-- START MATERIAL FOR THIS EXERCISE --

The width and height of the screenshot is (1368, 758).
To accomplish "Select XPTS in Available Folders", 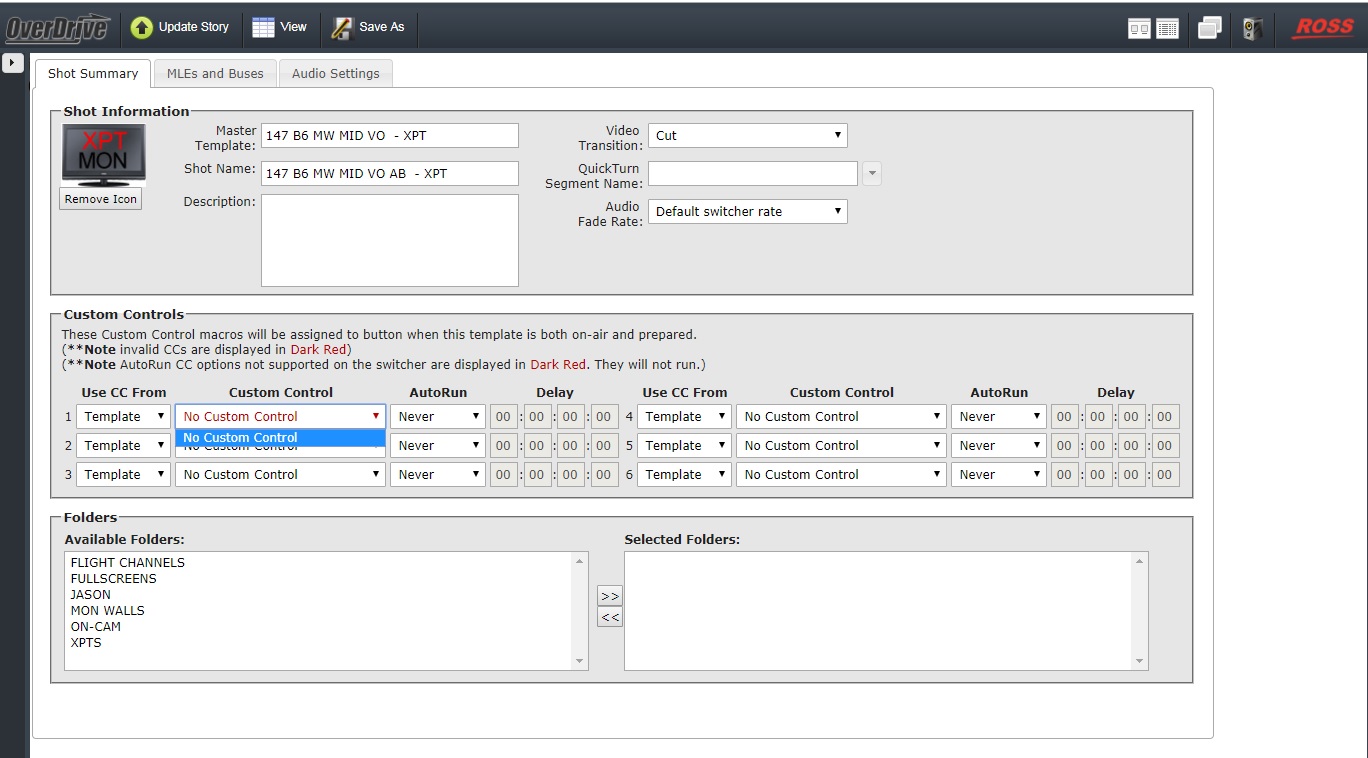I will point(86,643).
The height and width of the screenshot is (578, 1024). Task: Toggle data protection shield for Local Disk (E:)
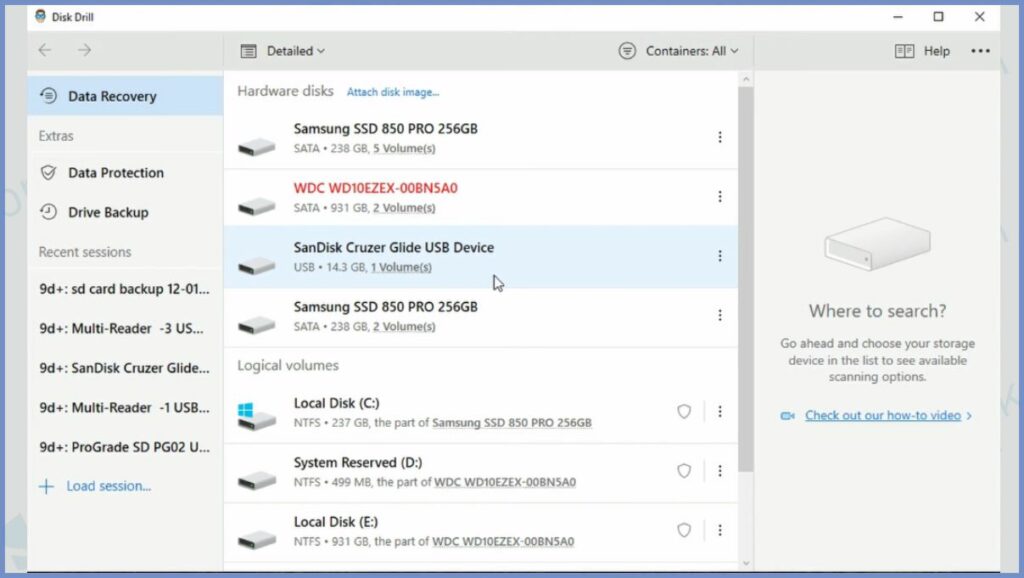pos(684,530)
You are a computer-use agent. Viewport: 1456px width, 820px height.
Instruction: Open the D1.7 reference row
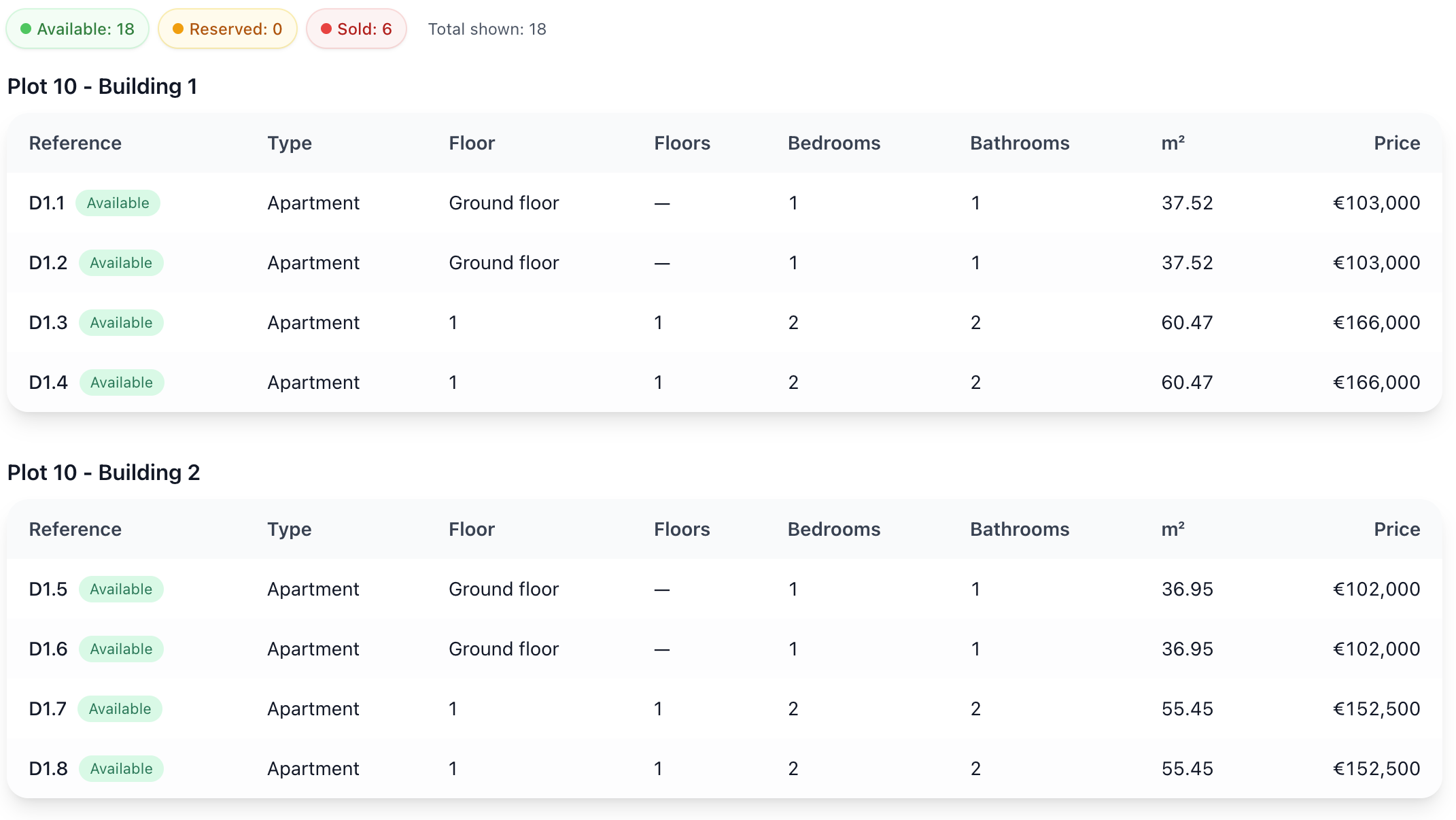pos(48,709)
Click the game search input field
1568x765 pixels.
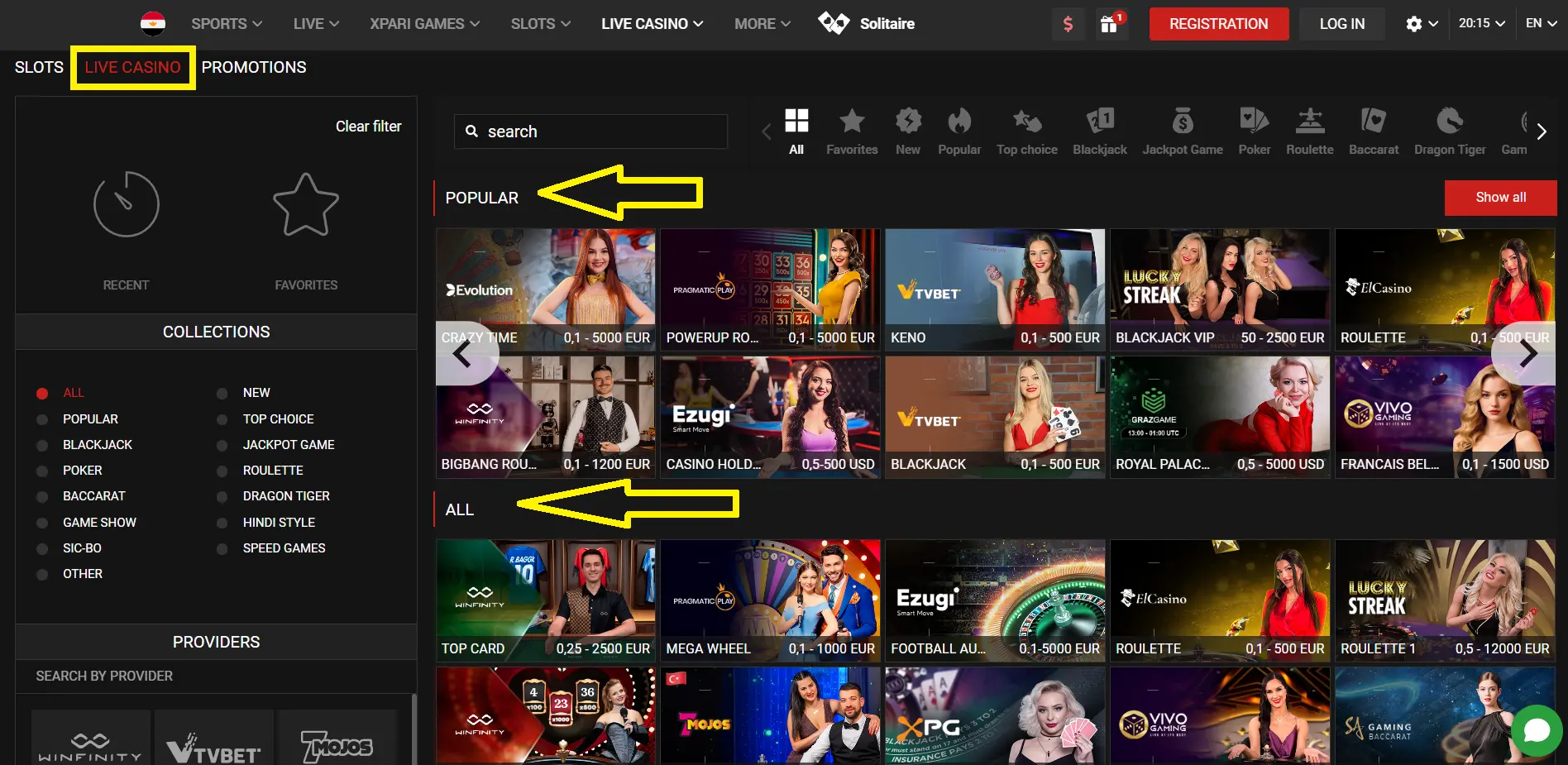590,131
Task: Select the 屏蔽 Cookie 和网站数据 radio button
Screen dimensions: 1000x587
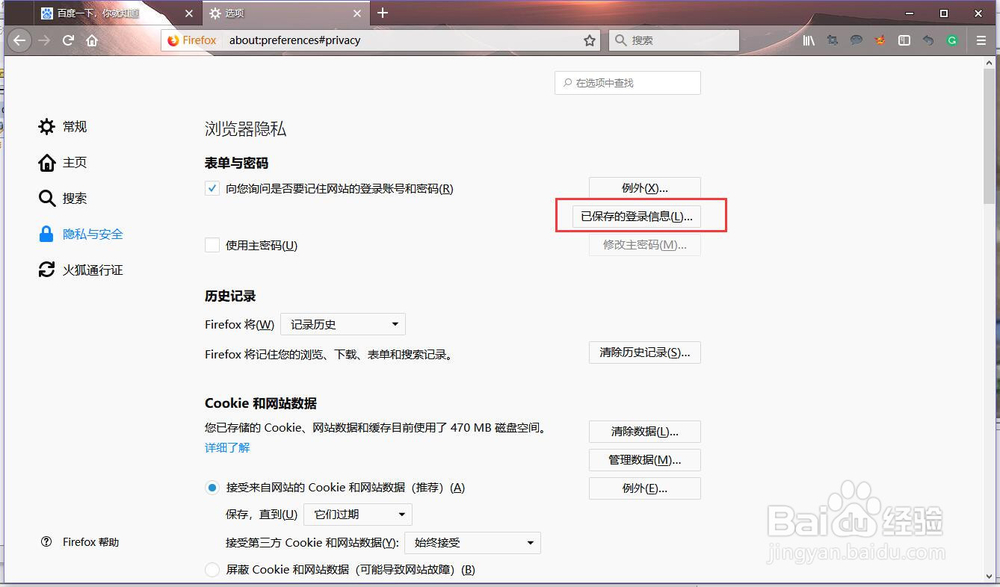Action: [212, 568]
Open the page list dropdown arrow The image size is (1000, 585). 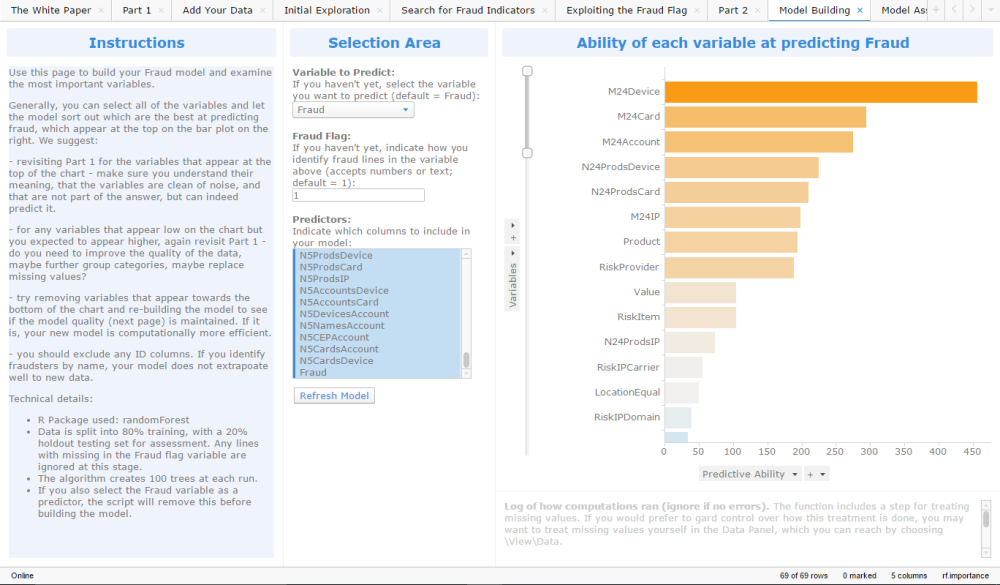click(989, 10)
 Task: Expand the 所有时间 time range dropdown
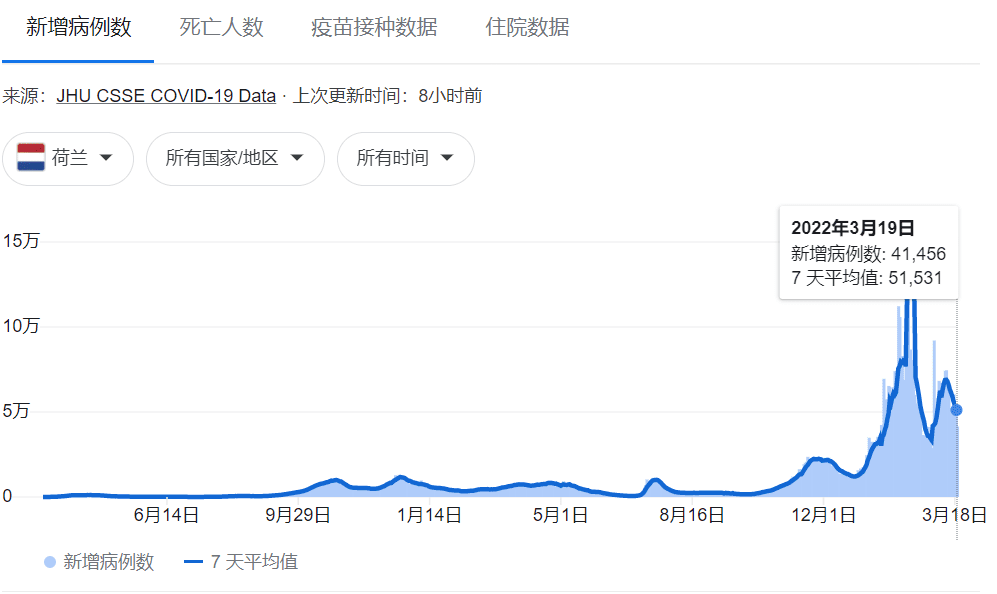pyautogui.click(x=405, y=158)
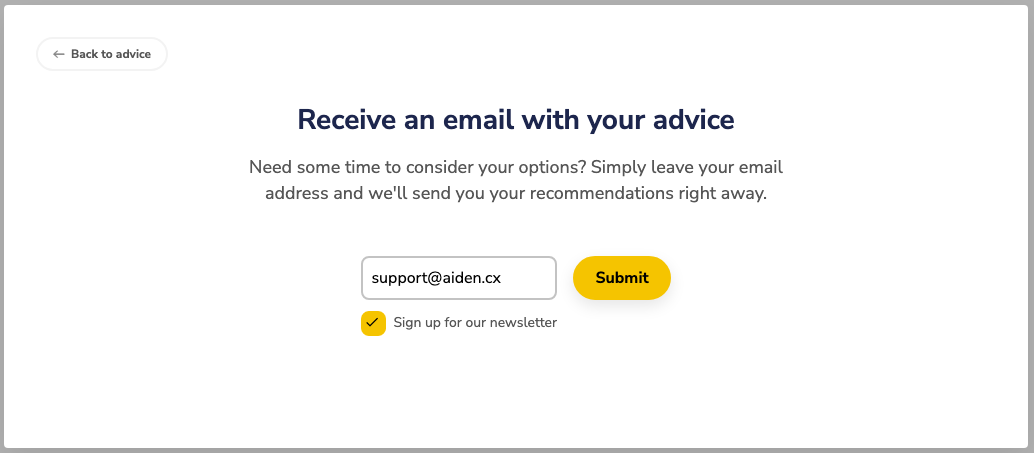Click the word "newsletter" in checkbox label
Viewport: 1034px width, 453px height.
[524, 323]
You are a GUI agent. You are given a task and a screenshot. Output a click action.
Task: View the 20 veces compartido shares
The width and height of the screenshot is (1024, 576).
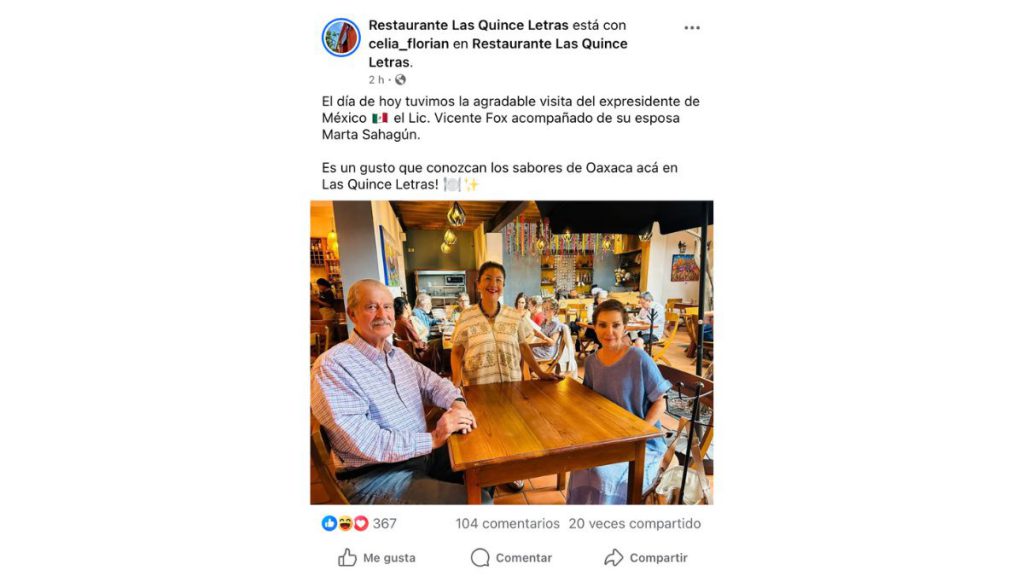635,523
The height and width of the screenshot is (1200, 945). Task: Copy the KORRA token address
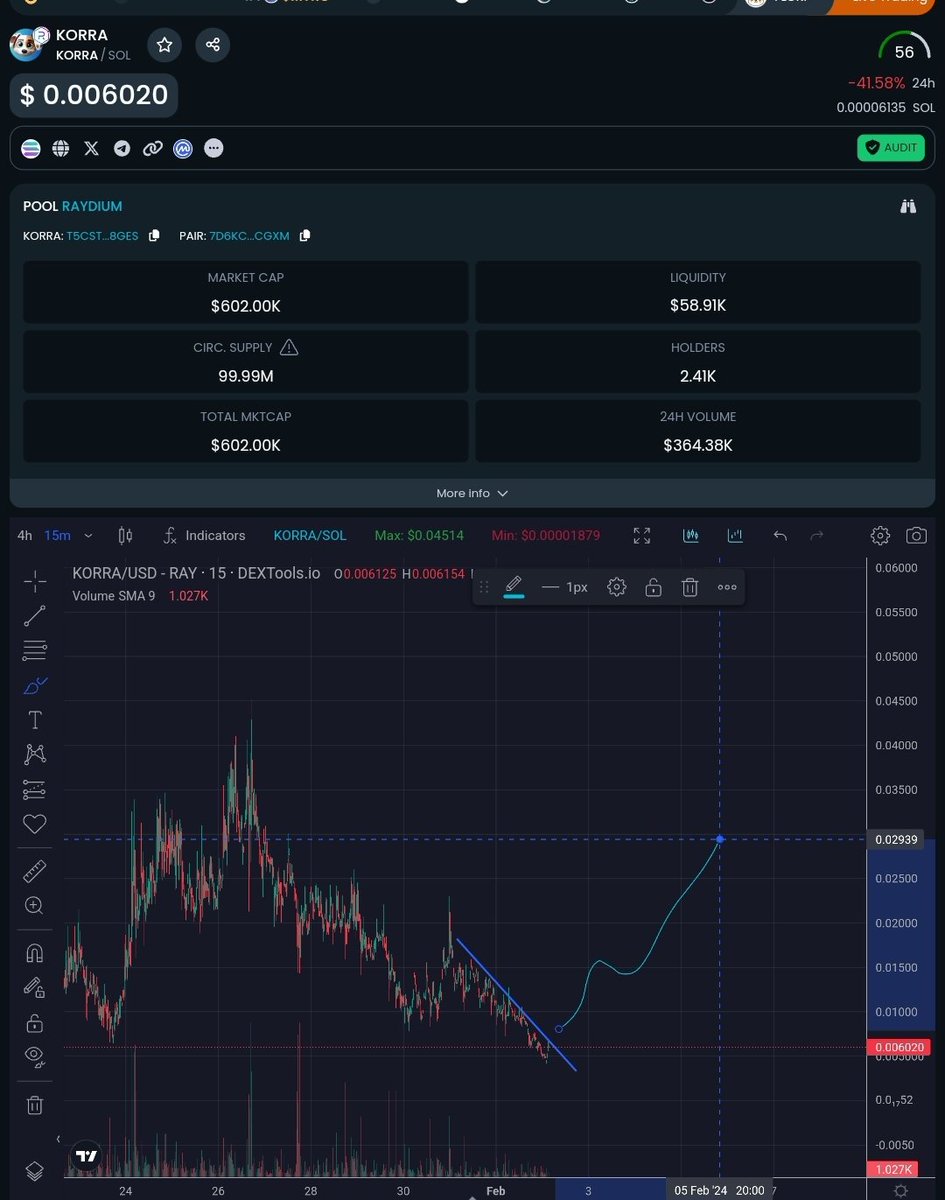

-- END MATERIAL FOR THIS EXERCISE --

Locate every line in the records above that contains the string "width", and copy each of those lines in full.

The width and height of the screenshot is (1368, 758).
The height and width of the screenshot is (578, 1024). Task: Toggle data protection shield for Local Disk (E:)
You are a computer-use agent. Viewport: 1456px width, 820px height.
Viewport: 1034px width, 453px height.
The width and height of the screenshot is (1024, 576).
The height and width of the screenshot is (1200, 945). Task: Copy the KORRA token address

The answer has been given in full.